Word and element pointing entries
>>

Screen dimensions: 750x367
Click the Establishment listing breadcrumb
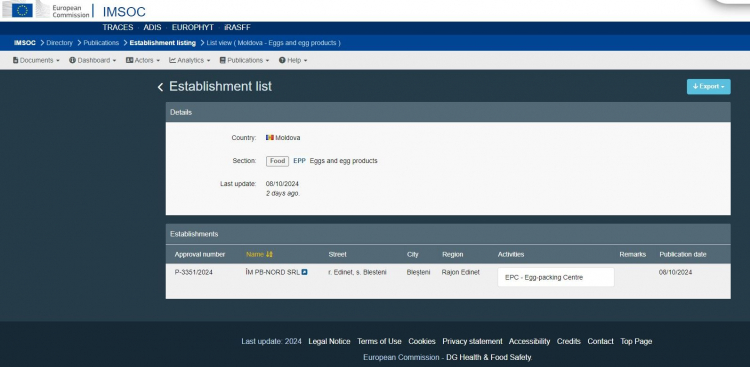pos(163,43)
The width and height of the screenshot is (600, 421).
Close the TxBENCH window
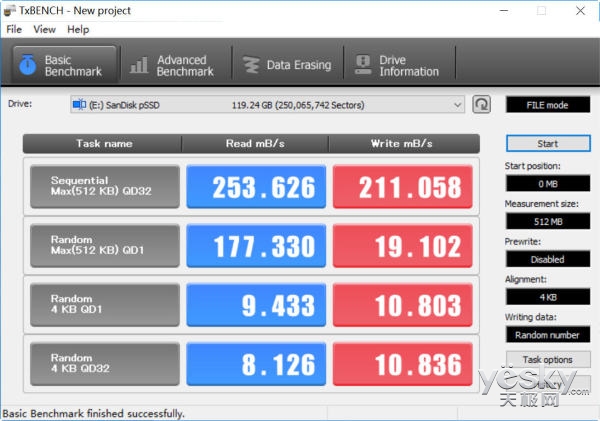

<<

▸ WHAT YOU SHOULD DO
Reproduce each of the entries above verbatim, omitting the pictures.

▸ COMPLETE RESPONSE
Screen dimensions: 750x367
Click the Establishment listing breadcrumb
pos(163,43)
The width and height of the screenshot is (600, 421).
Close the TxBENCH window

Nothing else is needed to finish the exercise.